The exercise: Give the lines from the one containing "Open GarageBand guitar icon in dock" through the end of the records as a Markdown table with columns Row and Line, numbering each row and skipping blank lines. Leave the pictures out.
※
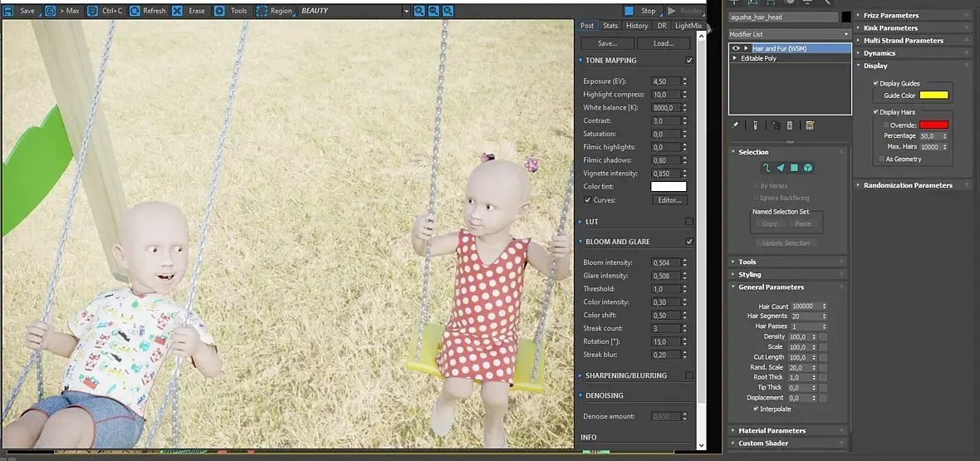Select the hair guides sub-object icon

click(x=767, y=168)
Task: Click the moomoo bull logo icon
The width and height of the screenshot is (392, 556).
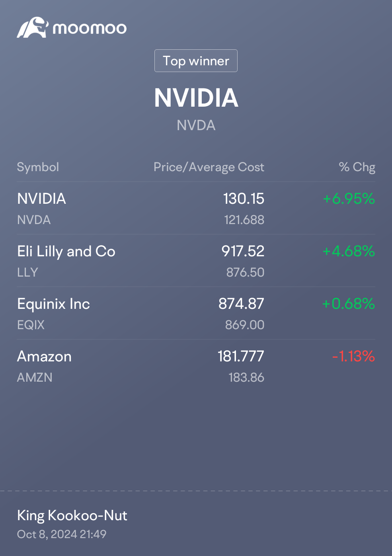Action: click(33, 27)
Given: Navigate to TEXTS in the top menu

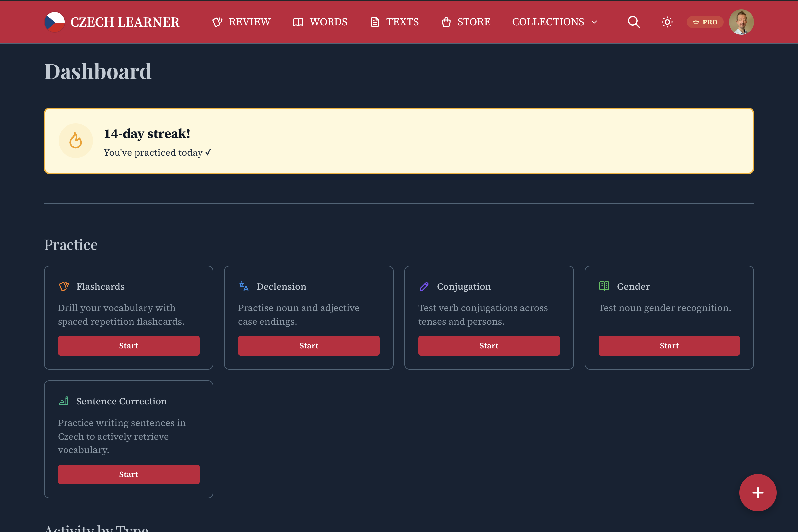Looking at the screenshot, I should click(402, 22).
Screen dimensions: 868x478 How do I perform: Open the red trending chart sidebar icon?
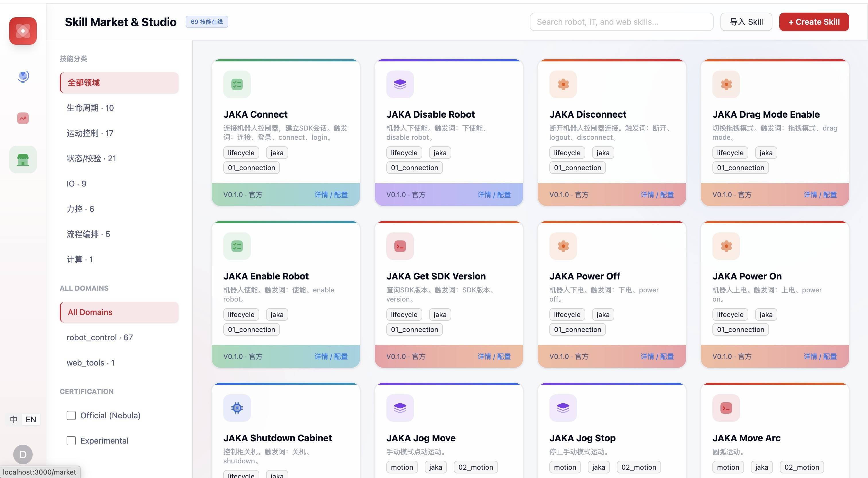[x=23, y=118]
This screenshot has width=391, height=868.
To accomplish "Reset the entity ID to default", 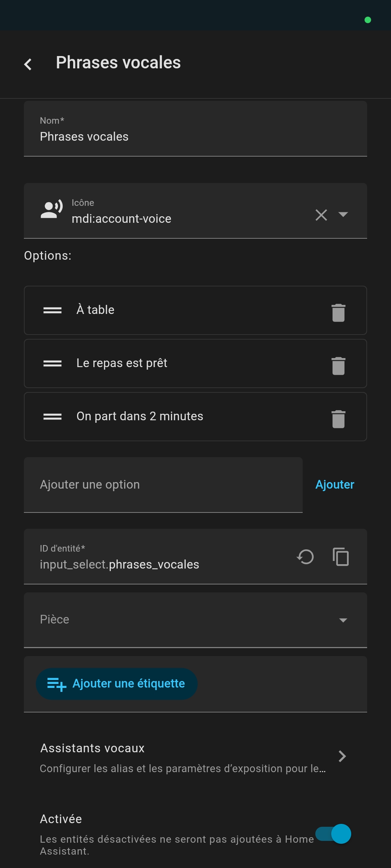I will (305, 557).
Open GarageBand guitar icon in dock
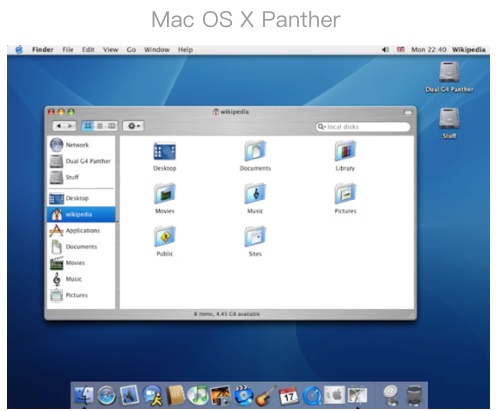Screen dimensions: 500x411 coord(266,396)
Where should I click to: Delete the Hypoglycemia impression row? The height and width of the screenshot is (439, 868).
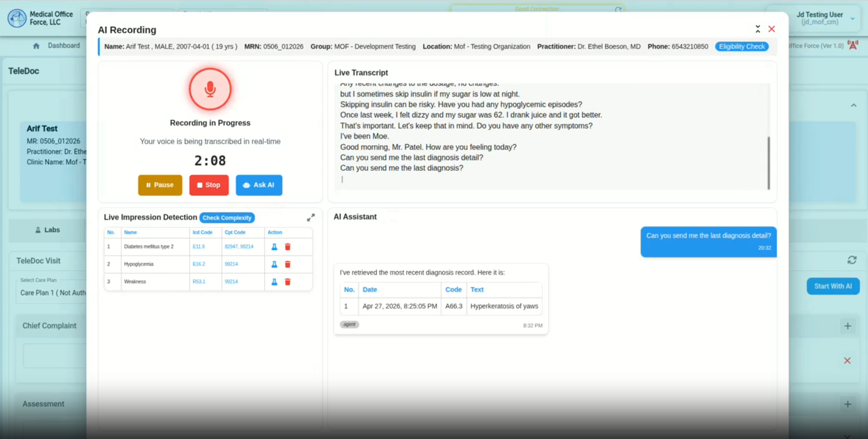point(288,264)
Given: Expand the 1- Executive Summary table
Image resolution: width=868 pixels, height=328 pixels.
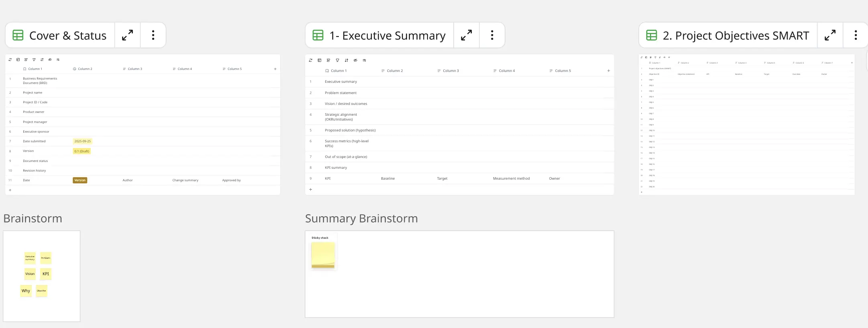Looking at the screenshot, I should pyautogui.click(x=466, y=35).
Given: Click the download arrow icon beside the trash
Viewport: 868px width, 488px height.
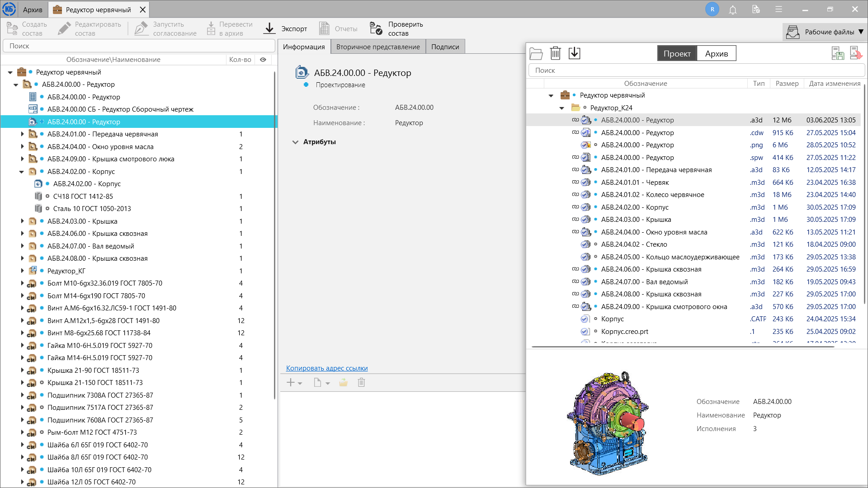Looking at the screenshot, I should tap(574, 53).
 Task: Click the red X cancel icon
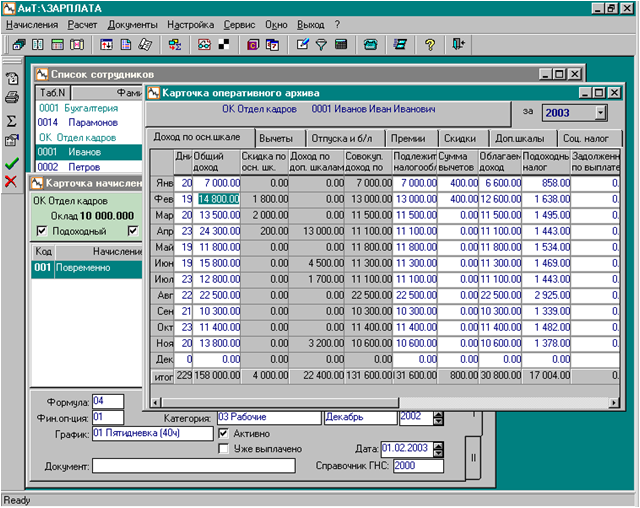coord(12,181)
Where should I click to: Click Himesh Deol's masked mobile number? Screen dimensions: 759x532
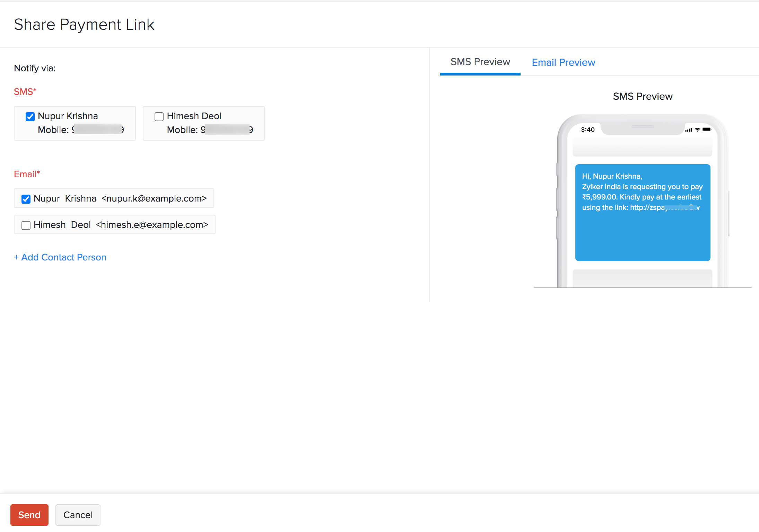(x=227, y=130)
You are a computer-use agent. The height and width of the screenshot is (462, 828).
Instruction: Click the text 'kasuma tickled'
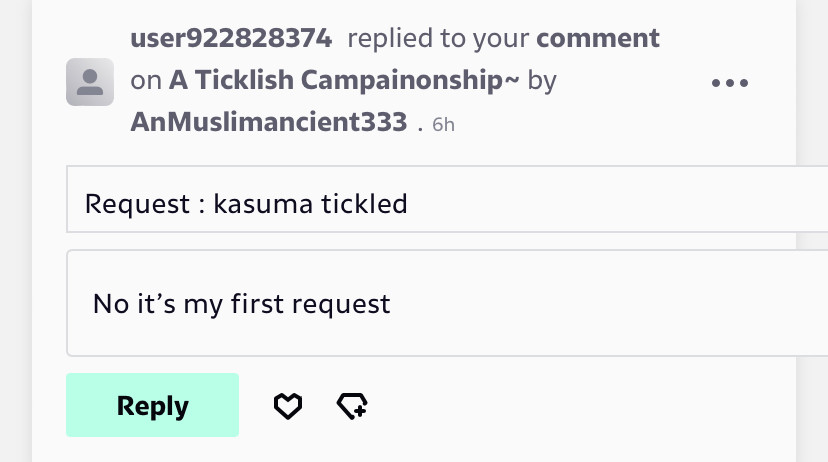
※
Output of the exercise:
| Row | Line |
|---|---|
| 1 | Open GarageBand guitar icon in dock |
| 2 | Screen dimensions: 500x411 coord(266,396) |
| 3 | Where should I click to: Delete the Hypoglycemia impression row? The height and width of the screenshot is (439, 868). |
| 4 | point(288,264) |
| 5 | Given: Expand the 1- Executive Summary table |
| 6 | Image resolution: width=868 pixels, height=328 pixels. |
| 7 | Looking at the screenshot, I should pyautogui.click(x=466, y=35). |
| 8 | Given: Click the download arrow icon beside the trash |
| 9 | Viewport: 868px width, 488px height. |
| 10 | Looking at the screenshot, I should tap(574, 53). |
| 11 |  Task: Click the red X cancel icon |
| 12 | coord(12,181) |
| 13 | Where should I click to: Click Himesh Deol's masked mobile number? Screen dimensions: 759x532 |
| 14 | (x=227, y=130) |
| 15 | You are a computer-use agent. The height and width of the screenshot is (462, 828). |
| 16 | Instruction: Click the text 'kasuma tickled' |